Having been reminded by Fiona Bruce that the Tories had cut Liverpool’s funding by several hundred million pounds, Helen Whately replied that she’d been to Liverpool twice in a week. She said that the place was wonderful and that fantastic things happened down at the docks. Gracious me. I may go there myself, and at more than thirty-two and a half miles per hour. Prompted by the laughter in the audience, Fiona Bruce asked Helen for one Tory policy to be excited about.

‘Ten pounds an hour’, Helen replied proudly.

It’s deal love, hop in.

A young lady in the audience also mentioned, ‘wonderful things on the docks’. Competition for Helen, thank God for the minimum wage. Laurence Fox was applauded for saying that Liverpool people aren’t victims at all and that, not just in Liverpool but across the north, people are a lot nicer than in London. Alyn Smith? Next question.

Which Labour candidate can connect with the lost voters of the north?

Madelaine Grant replied, ‘None of them.’ Lisa Nandy had said that the bus routes should be improved instead of HS2 but had spoiled the effect by then supporting continued ‘Freedom of Movement’. Bex Long-Bailey had given Corbyn ten out of ten for the Labour election campaign. Madeline wondered what he would have had to have done to get eight? Might I suggest attacking someone with an axe?

Baroness Chacarobati (I’ve given up trying to spell it, it’s nearly 3am) lied about what an audience member had said previously.

‘She’s an unelected Baroness’, she quoted, which isn’t what he had said. Because of this audience-described unelected privilege, she wouldn’t declare for any of the candidates to lead her own party. One might say that she was remaining neutral. Ten out of ten for leadership, m’lady. Of course, she has to keep in with all of them because she wants a job out of it. Oh, she would re-nationalise the railways.

She was then nicely skewered by an audience member who called her arrogant and condescending, reminded her that labour had had the worst election result since 1935 and that she was displaying a lack of a shift in policies that would leave Labour unelected for decades to come.

‘The electorate did not get it wrong,’ he noted.

The baroness ignored him and dragged out the race card for another round of letterbox and pickaninny bingo. And then she blamed it all on Brexit.

Alyn Smith sprang to the defence of Chacrobatti. Don’t forget that the SNP need the help of the Labour Party if there is ever going to be another independence referendum.

Laurence Fox, now God-like, called Corbyn the ‘Magic Grandpa’ and wanted him replaced by Sir Kier Starmer, as it was Starmer who could take Boris on. Challenged by Chacarobati with, ‘None of the women?’, Fox changed his position and said he would vote for all of the women as gender was more important than policies.

Madeline Grant recalled that Jo Swinson’s obsession with being a woman didn’t do her any good electorally. It’s about competence, Madeline claimed, you need a competent leader, not identity labels. Helen Whately sat on the fence somewhat but suggested listening to people, e.g. Brexit, lower taxes, and opportunities. The Labour Party should stop talking Britain down and talk Britain up.

WORK REQUIRED:
In the panel commentary, what did Helen Whately give when Fiona Bruce asked her for one Tory policy to be excited about? The listing is unrelated to the panel commentary above.

DATA SEGMENT:
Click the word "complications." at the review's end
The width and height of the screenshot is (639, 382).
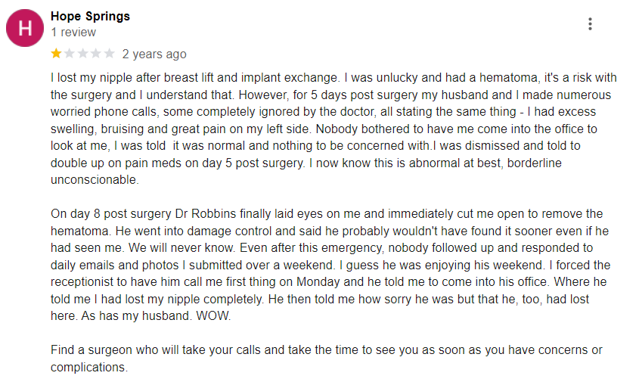(x=90, y=368)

SOLUTION TO THE EXERCISE:
Ten pounds an hour.